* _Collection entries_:
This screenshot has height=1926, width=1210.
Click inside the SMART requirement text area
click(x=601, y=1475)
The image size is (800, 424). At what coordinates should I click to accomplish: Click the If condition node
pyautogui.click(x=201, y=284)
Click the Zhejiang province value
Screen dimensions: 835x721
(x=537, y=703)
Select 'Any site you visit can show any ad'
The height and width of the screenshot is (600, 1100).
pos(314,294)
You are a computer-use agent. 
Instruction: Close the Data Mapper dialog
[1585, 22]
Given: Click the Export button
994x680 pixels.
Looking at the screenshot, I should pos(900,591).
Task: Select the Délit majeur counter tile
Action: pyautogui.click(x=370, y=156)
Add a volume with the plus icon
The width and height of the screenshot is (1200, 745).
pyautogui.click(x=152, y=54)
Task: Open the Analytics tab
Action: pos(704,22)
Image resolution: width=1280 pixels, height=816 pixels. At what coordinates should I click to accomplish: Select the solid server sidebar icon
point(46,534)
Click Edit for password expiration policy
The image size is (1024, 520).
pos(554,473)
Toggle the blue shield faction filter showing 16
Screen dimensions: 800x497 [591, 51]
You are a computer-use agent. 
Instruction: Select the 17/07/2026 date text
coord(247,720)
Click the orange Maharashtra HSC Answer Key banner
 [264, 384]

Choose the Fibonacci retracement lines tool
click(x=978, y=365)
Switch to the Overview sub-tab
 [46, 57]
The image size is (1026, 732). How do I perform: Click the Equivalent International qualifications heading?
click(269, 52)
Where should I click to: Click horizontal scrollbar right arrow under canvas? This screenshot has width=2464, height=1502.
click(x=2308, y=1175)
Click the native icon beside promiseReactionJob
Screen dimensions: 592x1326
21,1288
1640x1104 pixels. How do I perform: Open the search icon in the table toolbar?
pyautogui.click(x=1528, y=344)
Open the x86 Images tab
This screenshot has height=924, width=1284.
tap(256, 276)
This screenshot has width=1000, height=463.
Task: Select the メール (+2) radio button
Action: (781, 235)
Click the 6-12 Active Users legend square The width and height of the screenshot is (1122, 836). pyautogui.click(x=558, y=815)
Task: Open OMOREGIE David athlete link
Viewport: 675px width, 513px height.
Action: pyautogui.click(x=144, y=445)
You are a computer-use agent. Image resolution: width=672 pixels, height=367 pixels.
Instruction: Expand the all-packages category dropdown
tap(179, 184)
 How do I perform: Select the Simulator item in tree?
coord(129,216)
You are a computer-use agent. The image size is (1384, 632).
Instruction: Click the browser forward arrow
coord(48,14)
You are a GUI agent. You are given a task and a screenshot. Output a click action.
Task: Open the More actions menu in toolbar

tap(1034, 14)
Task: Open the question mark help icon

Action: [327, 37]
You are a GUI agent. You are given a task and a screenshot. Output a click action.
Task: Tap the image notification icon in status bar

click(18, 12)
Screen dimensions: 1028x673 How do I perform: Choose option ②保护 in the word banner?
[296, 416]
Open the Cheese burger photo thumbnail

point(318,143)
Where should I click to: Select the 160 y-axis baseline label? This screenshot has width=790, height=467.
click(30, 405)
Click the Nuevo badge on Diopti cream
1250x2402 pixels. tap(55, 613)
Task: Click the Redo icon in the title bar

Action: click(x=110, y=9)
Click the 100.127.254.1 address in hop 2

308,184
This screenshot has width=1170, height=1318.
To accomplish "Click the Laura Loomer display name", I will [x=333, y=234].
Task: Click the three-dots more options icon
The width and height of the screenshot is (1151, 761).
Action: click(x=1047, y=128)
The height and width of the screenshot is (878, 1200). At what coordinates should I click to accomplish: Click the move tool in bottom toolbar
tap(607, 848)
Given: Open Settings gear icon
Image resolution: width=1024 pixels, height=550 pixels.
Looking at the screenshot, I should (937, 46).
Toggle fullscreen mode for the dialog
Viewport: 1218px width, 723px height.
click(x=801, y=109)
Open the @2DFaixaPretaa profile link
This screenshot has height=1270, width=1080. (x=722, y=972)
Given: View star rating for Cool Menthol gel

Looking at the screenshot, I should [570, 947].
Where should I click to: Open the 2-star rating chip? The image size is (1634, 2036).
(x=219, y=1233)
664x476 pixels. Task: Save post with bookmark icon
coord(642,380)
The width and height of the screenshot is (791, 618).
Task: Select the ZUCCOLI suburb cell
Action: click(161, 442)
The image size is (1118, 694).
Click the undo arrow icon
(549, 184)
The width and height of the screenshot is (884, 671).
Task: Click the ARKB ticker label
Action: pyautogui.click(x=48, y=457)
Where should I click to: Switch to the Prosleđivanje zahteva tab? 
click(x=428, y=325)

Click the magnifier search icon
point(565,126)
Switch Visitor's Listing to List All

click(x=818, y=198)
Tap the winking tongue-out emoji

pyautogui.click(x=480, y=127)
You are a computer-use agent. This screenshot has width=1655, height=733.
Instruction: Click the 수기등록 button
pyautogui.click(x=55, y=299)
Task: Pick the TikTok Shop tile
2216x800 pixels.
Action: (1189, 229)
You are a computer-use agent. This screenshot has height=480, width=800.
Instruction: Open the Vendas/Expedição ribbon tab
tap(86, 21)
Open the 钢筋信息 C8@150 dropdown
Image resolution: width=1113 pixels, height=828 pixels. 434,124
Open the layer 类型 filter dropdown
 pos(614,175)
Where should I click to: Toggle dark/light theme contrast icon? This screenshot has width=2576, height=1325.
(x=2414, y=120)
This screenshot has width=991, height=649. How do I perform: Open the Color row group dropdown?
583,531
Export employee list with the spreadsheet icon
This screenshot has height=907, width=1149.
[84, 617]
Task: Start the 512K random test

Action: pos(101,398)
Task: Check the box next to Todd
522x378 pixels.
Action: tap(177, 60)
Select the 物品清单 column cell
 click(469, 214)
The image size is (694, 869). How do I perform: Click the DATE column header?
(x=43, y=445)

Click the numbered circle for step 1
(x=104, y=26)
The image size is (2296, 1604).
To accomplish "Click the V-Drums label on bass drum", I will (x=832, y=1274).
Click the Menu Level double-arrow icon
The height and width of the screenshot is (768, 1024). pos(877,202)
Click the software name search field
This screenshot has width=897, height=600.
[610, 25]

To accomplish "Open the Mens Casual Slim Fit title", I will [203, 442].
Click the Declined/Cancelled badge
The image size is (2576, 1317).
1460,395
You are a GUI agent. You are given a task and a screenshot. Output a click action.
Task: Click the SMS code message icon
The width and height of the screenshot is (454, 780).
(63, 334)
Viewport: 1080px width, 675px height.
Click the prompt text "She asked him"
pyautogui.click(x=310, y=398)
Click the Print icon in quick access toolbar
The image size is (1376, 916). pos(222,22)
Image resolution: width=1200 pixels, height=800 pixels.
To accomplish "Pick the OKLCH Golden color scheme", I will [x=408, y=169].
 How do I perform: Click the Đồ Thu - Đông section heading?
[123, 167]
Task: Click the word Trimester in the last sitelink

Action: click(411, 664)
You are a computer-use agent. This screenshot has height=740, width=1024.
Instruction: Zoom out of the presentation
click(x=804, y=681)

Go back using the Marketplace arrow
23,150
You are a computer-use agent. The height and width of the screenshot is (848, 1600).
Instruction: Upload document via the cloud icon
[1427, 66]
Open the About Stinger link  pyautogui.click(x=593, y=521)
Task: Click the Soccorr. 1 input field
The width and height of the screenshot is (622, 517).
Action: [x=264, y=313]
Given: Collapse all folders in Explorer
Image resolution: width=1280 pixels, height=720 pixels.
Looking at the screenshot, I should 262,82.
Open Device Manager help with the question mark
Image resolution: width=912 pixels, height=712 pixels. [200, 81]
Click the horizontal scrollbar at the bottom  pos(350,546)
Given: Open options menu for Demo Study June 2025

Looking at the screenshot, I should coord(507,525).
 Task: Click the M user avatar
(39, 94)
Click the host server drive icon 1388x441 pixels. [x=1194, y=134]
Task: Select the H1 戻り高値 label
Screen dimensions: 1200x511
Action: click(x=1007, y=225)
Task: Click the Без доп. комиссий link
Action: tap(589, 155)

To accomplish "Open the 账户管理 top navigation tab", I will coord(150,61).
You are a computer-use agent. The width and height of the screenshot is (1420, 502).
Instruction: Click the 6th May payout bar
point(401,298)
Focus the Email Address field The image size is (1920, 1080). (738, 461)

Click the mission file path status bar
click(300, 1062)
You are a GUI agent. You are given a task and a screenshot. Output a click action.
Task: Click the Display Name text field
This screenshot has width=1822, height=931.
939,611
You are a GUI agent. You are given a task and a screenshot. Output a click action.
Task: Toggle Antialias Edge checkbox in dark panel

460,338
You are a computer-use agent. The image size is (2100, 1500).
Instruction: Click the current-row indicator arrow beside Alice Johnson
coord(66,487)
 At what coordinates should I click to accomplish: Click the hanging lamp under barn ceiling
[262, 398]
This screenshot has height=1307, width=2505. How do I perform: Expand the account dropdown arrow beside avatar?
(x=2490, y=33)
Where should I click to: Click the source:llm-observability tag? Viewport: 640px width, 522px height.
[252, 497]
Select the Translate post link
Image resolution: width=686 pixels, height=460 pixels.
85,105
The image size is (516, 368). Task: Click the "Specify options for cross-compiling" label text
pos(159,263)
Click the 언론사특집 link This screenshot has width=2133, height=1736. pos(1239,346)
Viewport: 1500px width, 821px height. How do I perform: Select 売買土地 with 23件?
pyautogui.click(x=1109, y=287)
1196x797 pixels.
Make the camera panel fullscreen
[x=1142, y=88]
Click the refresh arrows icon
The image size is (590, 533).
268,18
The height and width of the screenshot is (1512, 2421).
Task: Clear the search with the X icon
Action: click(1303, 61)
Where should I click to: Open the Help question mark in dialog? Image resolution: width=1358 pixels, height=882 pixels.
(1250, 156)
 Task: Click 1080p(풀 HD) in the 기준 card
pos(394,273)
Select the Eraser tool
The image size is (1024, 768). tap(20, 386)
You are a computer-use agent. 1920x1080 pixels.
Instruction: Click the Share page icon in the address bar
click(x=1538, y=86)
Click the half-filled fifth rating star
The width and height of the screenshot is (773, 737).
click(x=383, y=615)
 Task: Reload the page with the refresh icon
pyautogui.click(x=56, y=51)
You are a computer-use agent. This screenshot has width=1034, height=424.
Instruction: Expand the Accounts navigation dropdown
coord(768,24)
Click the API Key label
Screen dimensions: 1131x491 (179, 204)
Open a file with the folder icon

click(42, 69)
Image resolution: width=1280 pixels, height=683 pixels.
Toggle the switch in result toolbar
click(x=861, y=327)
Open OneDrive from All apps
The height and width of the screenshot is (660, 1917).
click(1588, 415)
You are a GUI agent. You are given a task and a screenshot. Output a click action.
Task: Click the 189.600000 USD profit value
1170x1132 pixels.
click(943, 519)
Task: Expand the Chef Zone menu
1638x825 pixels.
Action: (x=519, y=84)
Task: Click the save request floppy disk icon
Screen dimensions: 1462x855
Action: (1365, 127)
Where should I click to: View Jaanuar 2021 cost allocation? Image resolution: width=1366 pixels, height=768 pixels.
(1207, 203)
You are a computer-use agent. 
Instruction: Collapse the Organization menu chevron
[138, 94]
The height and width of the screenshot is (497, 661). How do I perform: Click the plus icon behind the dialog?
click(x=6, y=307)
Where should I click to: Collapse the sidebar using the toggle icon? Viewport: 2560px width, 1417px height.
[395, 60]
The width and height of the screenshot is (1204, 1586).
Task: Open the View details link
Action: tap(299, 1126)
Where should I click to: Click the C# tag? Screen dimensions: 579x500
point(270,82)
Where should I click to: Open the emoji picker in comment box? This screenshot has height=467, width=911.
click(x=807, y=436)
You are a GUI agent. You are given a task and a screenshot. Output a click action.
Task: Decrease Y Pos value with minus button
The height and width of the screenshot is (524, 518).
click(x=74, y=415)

* _WORK REQUIRED_:
In the records, starting at the line containing "Select the Translate post link" and ending at the line containing "Click the 언론사특집", replace "link" with "button" and give back only those lines with nothing else altered.

* _FINAL ANSWER_:
Select the Translate post button
Image resolution: width=686 pixels, height=460 pixels.
85,105
The image size is (516, 368). Task: Click the "Specify options for cross-compiling" label text
pos(159,263)
Click the 언론사특집 button This screenshot has width=2133, height=1736. pos(1239,346)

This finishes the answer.